The data:
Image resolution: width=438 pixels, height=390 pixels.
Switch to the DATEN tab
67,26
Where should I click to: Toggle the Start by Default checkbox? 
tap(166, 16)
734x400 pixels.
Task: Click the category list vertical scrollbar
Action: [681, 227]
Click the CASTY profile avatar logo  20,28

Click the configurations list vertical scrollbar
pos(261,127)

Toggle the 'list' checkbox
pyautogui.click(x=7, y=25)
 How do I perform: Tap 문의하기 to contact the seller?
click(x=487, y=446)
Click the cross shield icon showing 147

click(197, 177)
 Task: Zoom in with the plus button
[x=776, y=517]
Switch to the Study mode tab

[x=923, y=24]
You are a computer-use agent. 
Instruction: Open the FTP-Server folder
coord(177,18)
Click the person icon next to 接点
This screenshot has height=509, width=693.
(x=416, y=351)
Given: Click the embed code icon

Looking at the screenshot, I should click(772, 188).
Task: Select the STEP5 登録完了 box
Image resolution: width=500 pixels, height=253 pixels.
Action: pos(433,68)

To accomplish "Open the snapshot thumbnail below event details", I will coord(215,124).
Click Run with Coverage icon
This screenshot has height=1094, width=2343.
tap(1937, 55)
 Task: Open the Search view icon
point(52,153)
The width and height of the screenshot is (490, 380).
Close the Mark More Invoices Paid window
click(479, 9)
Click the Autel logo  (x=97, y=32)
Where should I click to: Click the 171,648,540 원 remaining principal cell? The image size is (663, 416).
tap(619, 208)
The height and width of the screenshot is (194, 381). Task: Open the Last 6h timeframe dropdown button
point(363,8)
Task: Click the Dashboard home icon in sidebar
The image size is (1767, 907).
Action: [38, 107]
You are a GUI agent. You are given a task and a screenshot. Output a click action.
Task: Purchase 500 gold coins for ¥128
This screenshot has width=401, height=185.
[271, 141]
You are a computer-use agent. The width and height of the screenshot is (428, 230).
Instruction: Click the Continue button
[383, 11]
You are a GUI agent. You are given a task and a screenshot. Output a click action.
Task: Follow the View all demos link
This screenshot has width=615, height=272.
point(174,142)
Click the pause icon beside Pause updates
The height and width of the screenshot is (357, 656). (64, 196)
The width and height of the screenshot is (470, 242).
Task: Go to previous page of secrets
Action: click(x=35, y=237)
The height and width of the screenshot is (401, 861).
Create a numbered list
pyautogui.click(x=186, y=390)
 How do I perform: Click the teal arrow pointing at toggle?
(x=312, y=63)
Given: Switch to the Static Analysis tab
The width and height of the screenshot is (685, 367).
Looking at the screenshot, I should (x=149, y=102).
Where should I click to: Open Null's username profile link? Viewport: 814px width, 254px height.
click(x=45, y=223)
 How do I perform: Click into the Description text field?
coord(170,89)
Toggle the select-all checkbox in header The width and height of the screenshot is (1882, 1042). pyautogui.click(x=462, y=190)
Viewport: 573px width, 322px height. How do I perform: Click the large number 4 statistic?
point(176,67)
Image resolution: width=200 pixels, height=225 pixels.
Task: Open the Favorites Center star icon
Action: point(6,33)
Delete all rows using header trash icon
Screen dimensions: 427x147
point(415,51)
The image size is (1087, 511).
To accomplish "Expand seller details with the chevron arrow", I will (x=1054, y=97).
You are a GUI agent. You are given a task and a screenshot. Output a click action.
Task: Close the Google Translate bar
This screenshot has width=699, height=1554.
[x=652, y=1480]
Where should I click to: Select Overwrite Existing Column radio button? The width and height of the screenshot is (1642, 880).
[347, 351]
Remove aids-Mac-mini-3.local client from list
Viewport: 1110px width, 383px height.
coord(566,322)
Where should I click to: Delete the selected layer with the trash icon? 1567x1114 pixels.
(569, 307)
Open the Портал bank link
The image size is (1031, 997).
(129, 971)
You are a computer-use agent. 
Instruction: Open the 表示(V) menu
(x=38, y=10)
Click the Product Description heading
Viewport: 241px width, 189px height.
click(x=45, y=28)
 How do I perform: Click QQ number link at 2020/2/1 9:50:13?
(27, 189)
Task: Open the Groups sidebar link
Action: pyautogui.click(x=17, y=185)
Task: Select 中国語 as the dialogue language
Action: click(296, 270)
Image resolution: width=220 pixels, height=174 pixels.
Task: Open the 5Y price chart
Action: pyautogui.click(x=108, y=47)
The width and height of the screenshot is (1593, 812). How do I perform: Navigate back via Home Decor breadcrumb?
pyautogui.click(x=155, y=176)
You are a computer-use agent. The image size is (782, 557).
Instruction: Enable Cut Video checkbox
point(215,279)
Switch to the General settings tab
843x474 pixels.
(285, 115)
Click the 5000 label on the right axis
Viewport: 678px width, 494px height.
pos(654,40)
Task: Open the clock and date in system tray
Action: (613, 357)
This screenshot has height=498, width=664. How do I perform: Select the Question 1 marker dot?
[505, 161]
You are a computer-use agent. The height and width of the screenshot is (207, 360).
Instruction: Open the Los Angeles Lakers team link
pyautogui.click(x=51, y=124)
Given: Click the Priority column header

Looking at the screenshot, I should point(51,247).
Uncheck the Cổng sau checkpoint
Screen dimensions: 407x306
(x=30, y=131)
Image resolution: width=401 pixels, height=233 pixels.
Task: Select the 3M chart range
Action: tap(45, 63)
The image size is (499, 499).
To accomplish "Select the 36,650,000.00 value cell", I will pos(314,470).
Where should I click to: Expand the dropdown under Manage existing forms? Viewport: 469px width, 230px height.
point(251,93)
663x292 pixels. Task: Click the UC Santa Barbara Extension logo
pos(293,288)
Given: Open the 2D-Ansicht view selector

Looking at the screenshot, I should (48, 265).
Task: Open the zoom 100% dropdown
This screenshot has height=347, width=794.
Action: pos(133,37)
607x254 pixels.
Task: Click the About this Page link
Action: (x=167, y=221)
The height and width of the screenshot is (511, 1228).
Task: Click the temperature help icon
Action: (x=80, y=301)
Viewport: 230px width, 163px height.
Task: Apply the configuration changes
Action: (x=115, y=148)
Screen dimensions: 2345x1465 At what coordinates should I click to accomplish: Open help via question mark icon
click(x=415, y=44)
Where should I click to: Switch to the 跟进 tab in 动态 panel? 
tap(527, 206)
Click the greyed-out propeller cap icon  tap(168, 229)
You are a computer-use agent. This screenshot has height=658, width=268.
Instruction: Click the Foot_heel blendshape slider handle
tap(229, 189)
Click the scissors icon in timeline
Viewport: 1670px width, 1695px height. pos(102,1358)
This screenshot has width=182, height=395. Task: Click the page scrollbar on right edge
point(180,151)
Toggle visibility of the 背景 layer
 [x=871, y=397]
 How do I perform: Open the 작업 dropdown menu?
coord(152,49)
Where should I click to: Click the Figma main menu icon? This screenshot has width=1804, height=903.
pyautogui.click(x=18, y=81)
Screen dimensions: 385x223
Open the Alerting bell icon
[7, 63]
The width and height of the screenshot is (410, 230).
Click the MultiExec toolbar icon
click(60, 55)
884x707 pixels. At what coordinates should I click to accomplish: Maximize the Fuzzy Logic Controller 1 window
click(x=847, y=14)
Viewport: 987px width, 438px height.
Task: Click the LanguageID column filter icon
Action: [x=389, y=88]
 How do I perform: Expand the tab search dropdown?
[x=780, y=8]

The task:
Convert the lines of material above into a JSON list of strings with one string per line, omitting blank lines, and do this for all of the material.

Correct result:
[
  "Image resolution: width=438 pixels, height=390 pixels.",
  "Switch to the DATEN tab",
  "67,26",
  "Where should I click to: Toggle the Start by Default checkbox? ",
  "tap(166, 16)",
  "734x400 pixels.",
  "Task: Click the category list vertical scrollbar",
  "Action: [681, 227]",
  "Click the CASTY profile avatar logo  20,28",
  "Click the configurations list vertical scrollbar",
  "pos(261,127)",
  "Toggle the 'list' checkbox",
  "pyautogui.click(x=7, y=25)",
  " How do I perform: Tap 문의하기 to contact the seller?",
  "click(x=487, y=446)",
  "Click the cross shield icon showing 147",
  "click(197, 177)",
  " Task: Zoom in with the plus button",
  "[x=776, y=517]",
  "Switch to the Study mode tab",
  "[x=923, y=24]",
  "You are a computer-use agent. ",
  "Instruction: Open the FTP-Server folder",
  "coord(177,18)",
  "Click the person icon next to 接点",
  "This screenshot has height=509, width=693.",
  "(x=416, y=351)",
  "Given: Click the embed code icon",
  "Looking at the screenshot, I should click(772, 188).",
  "Task: Select the STEP5 登録完了 box",
  "Image resolution: width=500 pixels, height=253 pixels.",
  "Action: pos(433,68)",
  "To accomplish \"Open the snapshot thumbnail below event details\", I will coord(215,124).",
  "Click Run with Coverage icon",
  "This screenshot has height=1094, width=2343.",
  "tap(1937, 55)",
  " Task: Open the Search view icon",
  "point(52,153)",
  "The width and height of the screenshot is (490, 380).",
  "Close the Mark More Invoices Paid window",
  "click(479, 9)",
  "Click the Autel logo  (x=97, y=32)",
  "Where should I click to: Click the 171,648,540 원 remaining principal cell? The image size is (663, 416).",
  "tap(619, 208)",
  "The height and width of the screenshot is (194, 381). Task: Open the Last 6h timeframe dropdown button",
  "point(363,8)",
  "Task: Click the Dashboard home icon in sidebar",
  "The image size is (1767, 907).",
  "Action: [38, 107]",
  "You are a GUI agent. You are given a task and a screenshot. Output a click action.",
  "Task: Purchase 500 gold coins for ¥128",
  "This screenshot has width=401, height=185.",
  "[271, 141]",
  "You are a computer-use agent. The width and height of the screenshot is (428, 230).",
  "Instruction: Click the Continue button",
  "[383, 11]",
  "You are a GUI agent. You are given a task and a screenshot. Output a click action.",
  "Task: Follow the View all demos link",
  "This screenshot has width=615, height=272.",
  "point(174,142)",
  "Click the pause icon beside Pause updates",
  "The height and width of the screenshot is (357, 656). (64, 196)",
  "The width and height of the screenshot is (470, 242).",
  "Task: Go to previous page of secrets",
  "Action: click(x=35, y=237)",
  "The height and width of the screenshot is (401, 861).",
  "Create a numbered list",
  "pyautogui.click(x=186, y=390)",
  " How do I perform: Click the teal arrow pointing at toggle?",
  "(x=312, y=63)",
  "Given: Switch to the Static Analysis tab",
  "The width and height of the screenshot is (685, 367).",
  "Looking at the screenshot, I should (x=149, y=102).",
  "Where should I click to: Open Null's username profile link? Viewport: 814px width, 254px height.",
  "click(x=45, y=223)",
  " How do I perform: Click into the Description text field?",
  "coord(170,89)",
  "Toggle the select-all checkbox in header The width and height of the screenshot is (1882, 1042). pyautogui.click(x=462, y=190)",
  "Viewport: 573px width, 322px height. How do I perform: Click the large number 4 statistic?",
  "point(176,67)",
  "Image resolution: width=200 pixels, height=225 pixels.",
  "Task: Open the Favorites Center star icon",
  "Action: point(6,33)",
  "Delete all rows using header trash icon",
  "Screen dimensions: 427x147",
  "point(415,51)",
  "The image size is (1087, 511).",
  "To accomplish \"Expand seller details with the chevron arrow\", I will (x=1054, y=97).",
  "You are a GUI agent. You are given a task and a screenshot. Output a click action.",
  "Task: Close the Google Translate bar",
  "This screenshot has width=699, height=1554.",
  "[x=652, y=1480]",
  "Where should I click to: Select Overwrite Existing Column radio button? The width and height of the screenshot is (1642, 880).",
  "[347, 351]",
  "Remove aids-Mac-mini-3.local client from list",
  "Viewport: 1110px width, 383px height.",
  "coord(566,322)",
  "Where should I click to: Delete the selected layer with the trash icon? 1567x1114 pixels.",
  "(569, 307)",
  "Open the Портал bank link",
  "The image size is (1031, 997).",
  "(129, 971)",
  "You are a computer-use agent. ",
  "Instruction: Open the 表示(V) menu",
  "(x=38, y=10)",
  "Click the Product Description heading",
  "Viewport: 241px width, 189px height.",
  "click(x=45, y=28)",
  " How do I perform: Click QQ number link at 2020/2/1 9:50:13?",
  "(27, 189)",
  "Task: Open the Groups sidebar link",
  "Action: pyautogui.click(x=17, y=185)",
  "Task: Select 中国語 as the dialogue language",
  "Action: click(296, 270)",
  "Image resolution: width=220 pixels, height=174 pixels.",
  "Task: Open the 5Y price chart",
  "Action: pyautogui.click(x=108, y=47)",
  "The width and height of the screenshot is (1593, 812). How do I perform: Navigate back via Home Decor breadcrumb?",
  "pyautogui.click(x=155, y=176)",
  "You are a computer-use agent. The image size is (782, 557).",
  "Instruction: Enable Cut Video checkbox",
  "point(215,279)",
  "Switch to the General settings tab",
  "843x474 pixels.",
  "(285, 115)",
  "Click the 5000 label on the right axis",
  "Viewport: 678px width, 494px height.",
  "pos(654,40)",
  "Task: Open the clock and date in system tray",
  "Action: (613, 357)",
  "This screenshot has height=498, width=664. How do I perform: Select the Question 1 marker dot?",
  "[505, 161]",
  "You are a computer-use agent. The height and width of the screenshot is (207, 360).",
  "Instruction: Open the Los Angeles Lakers team link",
  "pyautogui.click(x=51, y=124)",
  "Given: Click the Priority column header",
  "Looking at the screenshot, I should point(51,247).",
  "Uncheck the Cổng sau checkpoint",
  "Screen dimensions: 407x306",
  "(x=30, y=131)",
  "Image resolution: width=401 pixels, height=233 pixels.",
  "Task: Select the 3M chart range",
  "Action: tap(45, 63)",
  "The image size is (499, 499).",
  "To accomplish \"Select the 36,650,000.00 value cell\", I will pos(314,470).",
  "Where should I click to: Expand the dropdown under Manage existing forms? Viewport: 469px width, 230px height.",
  "point(251,93)",
  "663x292 pixels. Task: Click the UC Santa Barbara Extension logo",
  "pos(293,288)",
  "Given: Open the 2D-Ansicht view selector",
  "Looking at the screenshot, I should (48, 265).",
  "Task: Open the zoom 100% dropdown",
  "This screenshot has height=347, width=794.",
  "Action: pos(133,37)",
  "607x254 pixels.",
  "Task: Click the About this Page link",
  "Action: (x=167, y=221)",
  "The height and width of the screenshot is (511, 1228).",
  "Task: Click the temperature help icon",
  "Action: (x=80, y=301)",
  "Viewport: 230px width, 163px height.",
  "Task: Apply the configuration changes",
  "Action: (x=115, y=148)",
  "Screen dimensions: 2345x1465 At what coordinates should I click to accomplish: Open help via question mark icon",
  "click(x=415, y=44)",
  "Where should I click to: Switch to the 跟进 tab in 动态 panel? ",
  "tap(527, 206)",
  "Click the greyed-out propeller cap icon  tap(168, 229)",
  "You are a computer-use agent. This screenshot has height=658, width=268.",
  "Instruction: Click the Foot_heel blendshape slider handle",
  "tap(229, 189)",
  "Click the scissors icon in timeline",
  "Viewport: 1670px width, 1695px height. pos(102,1358)",
  "This screenshot has width=182, height=395. Task: Click the page scrollbar on right edge",
  "point(180,151)",
  "Toggle visibility of the 背景 layer",
  " [x=871, y=397]",
  " How do I perform: Open the 작업 dropdown menu?",
  "coord(152,49)",
  "Where should I click to: Click the Figma main menu icon? This screenshot has width=1804, height=903.",
  "pyautogui.click(x=18, y=81)",
  "Screen dimensions: 385x223",
  "Open the Alerting bell icon",
  "[7, 63]",
  "The width and height of the screenshot is (410, 230).",
  "Click the MultiExec toolbar icon",
  "click(60, 55)",
  "884x707 pixels. At what coordinates should I click to accomplish: Maximize the Fuzzy Logic Controller 1 window",
  "click(x=847, y=14)",
  "Viewport: 987px width, 438px height.",
  "Task: Click the LanguageID column filter icon",
  "Action: [x=389, y=88]",
  " How do I perform: Expand the tab search dropdown?",
  "[x=780, y=8]"
]